REPUBLIKA.CO.ID, Sementara itu, kaum Muslim di Madinah juga merasa khawatir akan terjadinya serangan yang mungkin timbul dari pihak Quraisy.
Untuk menghadapi kemungkinan agresi itu, Nabi SAW sebagai kepala pemerintahan mengatur siasat untuk membentuk pasukan tentara dan mengadakan beberapa ekspedisi ke luar kota, baik langsung di bawah pimpinan Nabi SAW maupun oleh sahabat lainnya.
Ekspedisi yang dipimpin langsung oleh Nabi SAW disebut Ghazwah, sedangkan yang dipimpin salah seorang sahabat disebut Sariyyah.
Selama periode Makkah dan Madinah, jumlah Ghazwah dan Sariyyah cukup banyak. Para ahli sejarah berbeda pendapat mengenai jumlahnya.
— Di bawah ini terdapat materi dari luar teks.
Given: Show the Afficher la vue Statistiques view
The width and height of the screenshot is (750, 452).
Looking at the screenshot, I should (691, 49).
Menurut Al-Waqidi, Ghazwah berlangsung 27 kali dan Sariyyah sebanyak 47 kali.
Adapun Mahmud Muhammad Ziyarah dalam salah satu karyanya menyebut 23 Ghazwah dan 13 Sariyyah. Bahkan, ada pula yang menyebutkan Ghazwah yang dilakukan Rasul sebanyak 28 kali.
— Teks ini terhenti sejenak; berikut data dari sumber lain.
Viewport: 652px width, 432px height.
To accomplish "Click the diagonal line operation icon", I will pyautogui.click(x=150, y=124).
Ekspedisi tersebut bukanlah dimaksudkan untuk berperang. Ada dua tujuan di balik ekspedisi yang diadakan Nabi SAW itu. Pertama adalah untuk berjaga-jaga dari serangan musuh yang dapat mengganggu kelangsungan dakwah Islam.
Kedua adalah membuat perjanjian damai dan melakukan dakwah Islam di kalangan kabilah yang berbatasan langsung dengan Madinah.
Perjanjian damai yang dibuat Nabi SAW dengan golongan tertentu itu, meskipun tidak menyebabkan golongan yang bersangkutan masuk Islam, sangat berarti bagi perkembangan dakwah Islam.
Perjanjian Hudaibiyah ini terjadi pada tahun keenam setelah hijrah dengan lokasi di Hudaibiyah, sebuah tempat terdekat di Makkah.